Tuesday, December 3, 2013

Writers Behaving Badly in the London Blitz

New book from Lara Feigel of King's College, London.

I've been working on research about World War II, and, at the library one day, I happened to stumble upon a fascinating new book with the curious title, The Love-charm of Bombs, by Lara Feigel. She has accomplished a daunting work of scholarship, as she follows five prominent writers during the time of the London Blitz.

The eerieness of the setting and the wild behavior of the protagonists, makes the story irresistible. The skies seem to rain orange on every page.
Graham Greene, author of The End of the Affair, The Third Man, The Quiet American, Our Man in Havana and Ministry of Fear among many other stories, is one of the writers followed in this fascinating book.

The title is based on a quote from the most famous of the writers, Graham Greene (1904-1991), who wrote of the bombings of London by the Nazis: "The nightly routine of sirens, barrage, the probing raider; the unmistable engine ('Where are you? Where are you? Where are you?'), the bomb-bursts moving nearer then moving away, hold one like a love-charm." Graham Greene was not just an incredibly talented writer: he was a very strange man, indeed.

The other writers are not as familiar to me: Elizabeth Bowen, Rose Macaulay, Henry Yorke, and Hilde Spiel, but the book makes me want to look them up. Like most writers, they left wide trails for a researcher to follow. They wrote diaries, they wrote letters to agents, they wrote to their families whom they hoped were safely stashed outside London, they wrote lovers, friends, enemies, and sometimes, they even wrote each other.

The work of digging up all the diaries and letters and organizing their sequence over the time period covered by the book--almost a decade (from pre-war to post)--had to be an enormous task for the author, Dr. Feigel, a college professor who has made this era the focus of her work. 

Most of the writers lost loved ones, or their homes, or both. Most had war jobs, were volunteer air raid wardens, ambulance drivers, spies (no kidding!) and one, Henry Yorke, the son of a wealthy factory owner, spent days on end as a volunteer fireman, fighting the fires ignited by the incendiary bombs dropped by the German planes. Amidst all this, still, they wrote. Fiction. Non fiction. Journalism. Book reviews. Everything you can think of, and the book has lots of photos of its writers huddled over typewriters that are propped up on coffee tables, kitchen tables, and packing boxes.

They wrote in between illicit love affairs, drunken sprees, digging out strangers from the rubble of buildings, and as they moved into and out of neighborhoods, suburbs, and offices, in hopes of finding some kind of refuge from the nightmare. Most of us cannot even imagine such lives as these people lived and catalogued from the beginning of the Blitz (" ... and why are we naming it for the German word for lightening?" asks one of them, early on) in September of 1940, to the bleak post war period when Londoners still  had to live with great austerity.

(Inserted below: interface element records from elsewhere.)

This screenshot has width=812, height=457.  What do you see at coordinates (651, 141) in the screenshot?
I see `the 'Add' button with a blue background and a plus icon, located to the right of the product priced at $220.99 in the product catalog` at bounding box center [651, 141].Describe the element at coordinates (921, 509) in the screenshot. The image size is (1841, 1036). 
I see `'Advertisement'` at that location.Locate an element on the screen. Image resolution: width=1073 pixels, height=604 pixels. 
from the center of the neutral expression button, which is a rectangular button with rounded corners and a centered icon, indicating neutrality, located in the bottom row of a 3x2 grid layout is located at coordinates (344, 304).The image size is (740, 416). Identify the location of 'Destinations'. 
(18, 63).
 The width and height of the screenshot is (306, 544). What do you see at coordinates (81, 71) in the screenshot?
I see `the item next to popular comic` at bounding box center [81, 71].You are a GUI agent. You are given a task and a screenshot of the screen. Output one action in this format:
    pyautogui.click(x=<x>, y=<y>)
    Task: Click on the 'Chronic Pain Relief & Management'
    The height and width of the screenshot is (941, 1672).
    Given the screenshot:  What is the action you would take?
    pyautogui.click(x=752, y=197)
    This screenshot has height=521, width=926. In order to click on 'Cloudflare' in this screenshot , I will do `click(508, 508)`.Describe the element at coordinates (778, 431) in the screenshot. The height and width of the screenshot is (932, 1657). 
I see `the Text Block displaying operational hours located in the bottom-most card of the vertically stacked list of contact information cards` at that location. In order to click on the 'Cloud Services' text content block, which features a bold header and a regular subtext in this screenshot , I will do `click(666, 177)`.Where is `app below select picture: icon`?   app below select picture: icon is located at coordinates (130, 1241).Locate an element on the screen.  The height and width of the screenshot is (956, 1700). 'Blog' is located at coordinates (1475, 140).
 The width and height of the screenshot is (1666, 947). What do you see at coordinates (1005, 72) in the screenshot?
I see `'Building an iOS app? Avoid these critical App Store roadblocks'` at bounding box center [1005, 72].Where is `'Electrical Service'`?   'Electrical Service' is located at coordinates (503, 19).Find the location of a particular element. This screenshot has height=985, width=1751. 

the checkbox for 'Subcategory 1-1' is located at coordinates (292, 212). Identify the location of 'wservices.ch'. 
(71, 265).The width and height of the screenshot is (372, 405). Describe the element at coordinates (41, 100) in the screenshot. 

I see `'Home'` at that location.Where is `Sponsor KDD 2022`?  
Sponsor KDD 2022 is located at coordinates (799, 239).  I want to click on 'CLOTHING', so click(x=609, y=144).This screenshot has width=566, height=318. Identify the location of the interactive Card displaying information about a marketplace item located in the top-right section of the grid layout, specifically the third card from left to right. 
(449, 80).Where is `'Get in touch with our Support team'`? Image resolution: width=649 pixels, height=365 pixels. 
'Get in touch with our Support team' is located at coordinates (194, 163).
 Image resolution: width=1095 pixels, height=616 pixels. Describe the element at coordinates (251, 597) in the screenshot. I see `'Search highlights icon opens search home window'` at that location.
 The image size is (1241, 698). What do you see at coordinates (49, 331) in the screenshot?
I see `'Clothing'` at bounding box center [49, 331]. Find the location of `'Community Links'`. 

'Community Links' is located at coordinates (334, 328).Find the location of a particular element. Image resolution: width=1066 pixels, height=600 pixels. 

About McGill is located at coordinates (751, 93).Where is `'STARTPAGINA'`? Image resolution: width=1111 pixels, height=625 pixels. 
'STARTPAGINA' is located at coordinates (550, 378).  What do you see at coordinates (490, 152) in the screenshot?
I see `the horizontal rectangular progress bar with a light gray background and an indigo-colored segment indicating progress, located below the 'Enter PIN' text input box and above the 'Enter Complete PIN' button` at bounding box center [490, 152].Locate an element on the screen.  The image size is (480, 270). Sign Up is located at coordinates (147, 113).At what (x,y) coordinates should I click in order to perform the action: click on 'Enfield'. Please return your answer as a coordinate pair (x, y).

I have come to believe that writing is a kind of madness, and that those who have it, cannot not write. Some have it worse than others, some have a better talent for storytelling. But write they (I think I can also say "we" here) must. As Graham Greene told his poor beleaguered wife, "unfortunately, the disease is also one's material."

In the end, I think Greene was wrong about the "love-charm" part--although it may have been true for him in is own strange case. For most of the writers, I believe the drama of drinking and carrying on was not so very different among this group during the Blitz than it might have been in their upper middle class social circles at other times. What the war did give them were scenes most writers see only in their imaginations and nightmares, and this created powerful settings for those who chose to use them. 

Feigel recounts how Hilde Spiel, a writer and Jewish refugee from Austria, returned to Vienna after the war to have a familiar waiter say to her, conspiratorially, how wise she was to have left for "a better war" in London. It is one of the most telling moments in the book. The passage of time has dimmed our memories that the Allies, especially Britain, were also victims of that terrible time. Lara Feigel has done a terrific job of reminding us how some of the most talented among us used the illumination from this fire to do some of the best work of their lives.